• EXTRAIT
▶

Dieter Roth travaille entre 1968-70 sur des centaines de cartes postales, des impressions techniquement complexes, réalisées avec du cacao, du goudron, de la colle, de la peinture, de l’encre… (exposées au MoMA).

Il collabore avec l’artiste britannique Richard Hamilton, dont un travail commun composé de dessins, de photographies et d’enregistrements sonores : Tibidabo dog compound, 24H of barking, 1978. l’oeuvre est constituée d’enregistrements d’aboiements de chiens dans une fourrière de Monte Tibidabo à Barcelone et une multitude de photographies de chiens prises par Dieter Roth et Björn Roth, son fils, ainsi que de carnets de dessins.
Entre 1971 et 1991, Dieter Roth expose en Europe et crée une fondation à son nom à Hambourg. Il fait de fréquents aller-retour en Islande et ses enfants participent à ses travaux, incluant des oeuvres communes avec son fils Björn.
Visualiser quelques oeuvres sur Artnet en cliquant ICI.
Tourmenté, dépressif, angoissé, il écrit un journal en forme de thérapie.
En 1998, Daniel Spoerri invite Roth et d’autres artistes à concevoir des sculptures pour Il Giardino di Daniel Spoerri, le parc du Monte Amiata en Toscane. Roth y conçoit une installation qui convertit en sons des textes arrivant par fax, faisant écho à son alphabet sonore expérimental des années 1960.

◀

• CONSIGNE 1
Citez mot pour mot le passage de l'extrait sur Dieter Roth qui s'ouvre sur les mots contenant « Entre 1971 et » et se termine par « en cliquant ICI. ».
• CONSIGNE 2
Répondez aux questions suivantes à l'aide de l'extrait sur Dieter Roth.
(a) Dans quelle ville Dieter Roth crée-t-il une fondation à son nom ?
(b) Où ont été enregistrés les aboiements de chiens de l'œuvre réalisée avec Richard Hamilton ?
(c) Qui invite Roth, en 1998, à concevoir des sculptures pour un parc en Toscane ?

• JEU DE DONNÉES

▶

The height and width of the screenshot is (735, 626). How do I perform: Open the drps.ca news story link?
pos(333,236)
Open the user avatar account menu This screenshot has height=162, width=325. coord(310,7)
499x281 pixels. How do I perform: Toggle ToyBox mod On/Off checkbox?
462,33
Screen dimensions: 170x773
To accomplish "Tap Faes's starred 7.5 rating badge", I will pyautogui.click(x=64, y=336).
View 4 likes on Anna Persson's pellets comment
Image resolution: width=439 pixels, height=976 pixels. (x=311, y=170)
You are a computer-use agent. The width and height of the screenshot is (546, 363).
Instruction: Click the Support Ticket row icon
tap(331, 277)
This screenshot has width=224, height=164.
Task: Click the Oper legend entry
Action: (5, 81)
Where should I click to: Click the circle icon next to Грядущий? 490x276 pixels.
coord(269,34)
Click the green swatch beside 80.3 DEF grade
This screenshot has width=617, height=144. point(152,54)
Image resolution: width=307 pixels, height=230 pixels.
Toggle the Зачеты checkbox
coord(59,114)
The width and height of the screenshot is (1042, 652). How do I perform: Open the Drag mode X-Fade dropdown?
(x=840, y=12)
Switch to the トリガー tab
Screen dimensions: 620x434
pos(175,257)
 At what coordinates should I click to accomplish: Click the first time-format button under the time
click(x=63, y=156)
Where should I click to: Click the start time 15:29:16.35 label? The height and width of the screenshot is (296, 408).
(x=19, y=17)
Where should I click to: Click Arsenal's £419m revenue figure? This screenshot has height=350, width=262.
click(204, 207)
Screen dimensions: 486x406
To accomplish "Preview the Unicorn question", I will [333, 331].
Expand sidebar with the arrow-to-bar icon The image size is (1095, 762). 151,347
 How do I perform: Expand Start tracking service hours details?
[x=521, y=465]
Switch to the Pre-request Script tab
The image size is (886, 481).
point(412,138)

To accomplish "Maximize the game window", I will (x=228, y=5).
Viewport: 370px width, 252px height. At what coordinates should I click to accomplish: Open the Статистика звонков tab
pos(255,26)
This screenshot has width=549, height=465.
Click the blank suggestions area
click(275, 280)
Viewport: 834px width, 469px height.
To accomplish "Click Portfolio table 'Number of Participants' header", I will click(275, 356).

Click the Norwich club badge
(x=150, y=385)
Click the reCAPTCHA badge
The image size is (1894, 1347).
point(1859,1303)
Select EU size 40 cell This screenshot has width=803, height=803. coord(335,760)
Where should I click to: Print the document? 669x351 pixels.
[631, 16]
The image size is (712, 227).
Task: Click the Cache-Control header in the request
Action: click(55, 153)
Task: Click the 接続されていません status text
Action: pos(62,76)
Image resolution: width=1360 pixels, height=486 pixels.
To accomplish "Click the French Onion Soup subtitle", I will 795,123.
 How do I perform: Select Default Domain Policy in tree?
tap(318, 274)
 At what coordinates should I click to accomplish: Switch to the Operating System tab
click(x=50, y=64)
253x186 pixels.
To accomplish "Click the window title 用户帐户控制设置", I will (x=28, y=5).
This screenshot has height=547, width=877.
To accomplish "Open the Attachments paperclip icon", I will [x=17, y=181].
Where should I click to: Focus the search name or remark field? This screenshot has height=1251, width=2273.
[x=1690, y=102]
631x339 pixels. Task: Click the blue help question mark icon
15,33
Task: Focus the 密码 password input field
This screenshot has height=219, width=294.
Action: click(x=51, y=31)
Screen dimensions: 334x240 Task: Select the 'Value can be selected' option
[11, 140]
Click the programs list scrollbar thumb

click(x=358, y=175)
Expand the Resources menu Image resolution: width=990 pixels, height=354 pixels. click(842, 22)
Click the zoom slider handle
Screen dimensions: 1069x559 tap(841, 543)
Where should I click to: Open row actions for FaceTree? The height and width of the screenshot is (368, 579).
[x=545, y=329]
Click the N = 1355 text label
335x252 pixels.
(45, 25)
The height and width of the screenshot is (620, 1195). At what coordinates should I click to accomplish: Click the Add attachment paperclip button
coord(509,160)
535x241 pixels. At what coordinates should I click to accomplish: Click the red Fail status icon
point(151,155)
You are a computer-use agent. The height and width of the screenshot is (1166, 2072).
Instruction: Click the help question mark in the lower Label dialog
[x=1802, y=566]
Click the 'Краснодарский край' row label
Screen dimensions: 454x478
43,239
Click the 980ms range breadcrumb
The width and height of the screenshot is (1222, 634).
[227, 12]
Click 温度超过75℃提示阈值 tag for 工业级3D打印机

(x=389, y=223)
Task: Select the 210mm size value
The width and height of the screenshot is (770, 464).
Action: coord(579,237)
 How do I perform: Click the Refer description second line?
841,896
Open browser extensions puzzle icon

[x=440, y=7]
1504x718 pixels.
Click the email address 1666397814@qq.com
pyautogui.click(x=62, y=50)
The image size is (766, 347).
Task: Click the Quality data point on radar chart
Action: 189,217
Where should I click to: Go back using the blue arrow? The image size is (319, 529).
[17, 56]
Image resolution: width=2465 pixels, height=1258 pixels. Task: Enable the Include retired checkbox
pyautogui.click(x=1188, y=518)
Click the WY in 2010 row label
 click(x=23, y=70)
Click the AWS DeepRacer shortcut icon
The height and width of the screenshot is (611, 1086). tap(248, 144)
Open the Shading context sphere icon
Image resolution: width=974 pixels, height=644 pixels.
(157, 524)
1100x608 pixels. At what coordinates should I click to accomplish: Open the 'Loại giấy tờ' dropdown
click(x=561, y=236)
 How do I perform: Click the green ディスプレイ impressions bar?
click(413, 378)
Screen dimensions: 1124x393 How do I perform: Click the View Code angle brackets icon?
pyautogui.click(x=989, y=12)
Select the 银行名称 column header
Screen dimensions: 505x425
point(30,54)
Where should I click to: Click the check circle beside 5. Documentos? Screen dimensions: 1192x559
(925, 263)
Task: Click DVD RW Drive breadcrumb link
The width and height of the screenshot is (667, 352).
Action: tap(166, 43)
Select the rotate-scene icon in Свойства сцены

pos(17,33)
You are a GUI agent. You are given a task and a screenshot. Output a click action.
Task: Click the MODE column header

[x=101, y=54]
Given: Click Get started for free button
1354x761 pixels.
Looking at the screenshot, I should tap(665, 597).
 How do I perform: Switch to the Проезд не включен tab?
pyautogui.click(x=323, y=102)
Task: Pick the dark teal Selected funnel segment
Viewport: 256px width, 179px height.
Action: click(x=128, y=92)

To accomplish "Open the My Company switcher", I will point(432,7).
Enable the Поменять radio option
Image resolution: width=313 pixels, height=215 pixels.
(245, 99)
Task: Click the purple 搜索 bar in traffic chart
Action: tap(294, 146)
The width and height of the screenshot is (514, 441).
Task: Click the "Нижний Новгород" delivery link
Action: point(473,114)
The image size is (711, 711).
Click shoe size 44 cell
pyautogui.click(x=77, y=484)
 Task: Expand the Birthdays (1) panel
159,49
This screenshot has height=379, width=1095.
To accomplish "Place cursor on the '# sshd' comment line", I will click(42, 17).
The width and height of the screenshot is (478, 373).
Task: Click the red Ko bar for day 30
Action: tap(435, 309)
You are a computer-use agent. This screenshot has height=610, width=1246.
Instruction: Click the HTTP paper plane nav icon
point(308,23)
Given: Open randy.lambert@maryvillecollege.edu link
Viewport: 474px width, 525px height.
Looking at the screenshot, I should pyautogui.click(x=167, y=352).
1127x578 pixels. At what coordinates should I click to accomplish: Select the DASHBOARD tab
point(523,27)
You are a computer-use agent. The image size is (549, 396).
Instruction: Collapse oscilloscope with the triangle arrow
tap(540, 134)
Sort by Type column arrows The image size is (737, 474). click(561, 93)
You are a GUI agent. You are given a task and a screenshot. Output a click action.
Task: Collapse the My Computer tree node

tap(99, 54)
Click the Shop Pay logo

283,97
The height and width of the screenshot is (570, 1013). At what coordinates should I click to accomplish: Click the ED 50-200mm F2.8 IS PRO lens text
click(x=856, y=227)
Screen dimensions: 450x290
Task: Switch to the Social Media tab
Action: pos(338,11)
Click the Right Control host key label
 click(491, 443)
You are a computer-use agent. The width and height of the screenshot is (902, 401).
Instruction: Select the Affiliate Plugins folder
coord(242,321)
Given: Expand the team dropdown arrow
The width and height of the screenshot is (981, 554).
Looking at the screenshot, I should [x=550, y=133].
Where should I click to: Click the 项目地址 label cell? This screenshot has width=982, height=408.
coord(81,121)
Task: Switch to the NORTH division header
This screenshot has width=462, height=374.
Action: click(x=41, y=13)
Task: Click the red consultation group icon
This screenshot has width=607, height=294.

◀

• RÉPONSE 1
Entre 1971 et 1991, Dieter Roth expose en Europe et crée une fondation à son nom à Hambourg. Il fait de fréquents aller-retour en Islande et ses enfants participent à ses travaux, incluant des oeuvres communes avec son fils Björn.
Visualiser quelques oeuvres sur Artnet en cliquant ICI.

• RÉPONSE 2
(a) À Hambourg.
(b) Dans une fourrière de Monte Tibidabo, à Barcelone.
(c) Daniel Spoerri.